[R] question about result of loglinear analysis
Lao Meng
laomeng.3 at gmail.com
Tue Jan 25 02:58:56 CET 2011
Thanks for your help sir.
Well,I follow your suggestion of scatterplot3d,and find that no matter I use
data_Analysis or x(as you suggested last mail),the two plots are the
same(See the attachment).So,I wander which data should I use to draw the 3d
plot,or both datasets(x and data_Analysis)are ok?
Thanks!
My best
2011/1/19 Mike Marchywka <marchywka at hotmail.com>
> > Date: Wed, 19 Jan 2011 01:20:06 -0800
> > From: djmuser at gmail.com
> > To: laomeng.3 at gmail.com
> > CC: r-help at r-project.org
> > Subject: Re: [R] question about result of loglinear analysis
> > Well, you fit a saturated model. How many degrees of freedom do you have
> > left for error? The fact that the standard errors are so huge relative to
> > the estimates is a clue.
> >
> > Taking a look at your data, it's pretty clear that nation 3 is an
> > outstanding outlier on its own. It is clearly - nay, blatantly -
> different
> > from the other nations in the sample. Look at
> > boxplot(fre ~ nation, data = data_Analysis)
> > boxplot(sqrt(fre) ~ nation, data = data_Analysis)
> I'm scrolling back though my cygwin windoh, last night I used this,
> ( read data into "x" not data_Analysis)
>
> > x<-read.table("area_nation.txt",header=TRUE)
> > str(x)
> 'data.frame': 77 obs. of 3 variables:
> $ area : int 1 1 1 1 1 1 1 1 1 1 ...
> $ nation: int 1 2 3 4 5 6 7 8 9 10 ...
> $ fre : int 0 0 85 2 0 0 0 0 1 0 ...
> > library(scatterplot3d)
> > library(rgl)
> > scatterplot3d(x$area,x$nation,x$fre,type="h")
> > scatterplot3d(x$area,x$nation,log(x$fre+1),type="h")
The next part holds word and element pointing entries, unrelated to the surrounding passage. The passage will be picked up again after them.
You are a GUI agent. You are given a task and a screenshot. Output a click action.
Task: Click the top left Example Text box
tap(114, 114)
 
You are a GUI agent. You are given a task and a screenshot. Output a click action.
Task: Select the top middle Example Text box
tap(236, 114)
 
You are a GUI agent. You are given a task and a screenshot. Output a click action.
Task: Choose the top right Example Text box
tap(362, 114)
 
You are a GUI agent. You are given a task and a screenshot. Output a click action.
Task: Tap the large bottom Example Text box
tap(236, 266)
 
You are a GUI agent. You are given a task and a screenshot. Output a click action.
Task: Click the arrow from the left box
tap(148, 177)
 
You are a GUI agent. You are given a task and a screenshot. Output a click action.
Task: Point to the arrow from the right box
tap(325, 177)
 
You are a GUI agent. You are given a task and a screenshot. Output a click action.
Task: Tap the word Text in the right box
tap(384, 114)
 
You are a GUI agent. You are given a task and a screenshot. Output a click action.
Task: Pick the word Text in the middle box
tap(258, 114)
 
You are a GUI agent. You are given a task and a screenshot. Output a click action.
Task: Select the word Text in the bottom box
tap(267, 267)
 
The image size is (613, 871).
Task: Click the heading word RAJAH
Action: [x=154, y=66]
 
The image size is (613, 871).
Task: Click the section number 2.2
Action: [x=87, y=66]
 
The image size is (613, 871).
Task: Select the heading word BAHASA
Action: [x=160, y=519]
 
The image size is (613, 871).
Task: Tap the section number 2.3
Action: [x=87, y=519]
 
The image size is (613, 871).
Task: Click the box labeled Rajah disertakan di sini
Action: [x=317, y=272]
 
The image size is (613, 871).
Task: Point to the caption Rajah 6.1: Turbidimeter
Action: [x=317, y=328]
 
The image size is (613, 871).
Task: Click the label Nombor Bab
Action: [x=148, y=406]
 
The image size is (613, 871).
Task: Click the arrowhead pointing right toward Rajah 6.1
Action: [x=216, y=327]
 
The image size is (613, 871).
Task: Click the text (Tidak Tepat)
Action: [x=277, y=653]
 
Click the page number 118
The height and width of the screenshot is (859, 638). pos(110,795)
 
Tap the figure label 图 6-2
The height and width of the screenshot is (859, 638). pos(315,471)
> there is always a discussion here on "looking at pictures" and post hoc
> analysis or what is legitimate to do with outliers that may be confusing to
> some readers but you always need to keep in mind your overall objectives
> here.
> It often helps to forget for a minute that you are doing something
> intellectual
> or pompous and just stare at the pictures ( or someone else quoted a
> statistician
> talking about getting rat dropping under your finger nails presumably
> meaning
> getting more familiar with details of your data aqusition system LOL).
> > the latter to deal with the huge outlier near 1200 in the original data.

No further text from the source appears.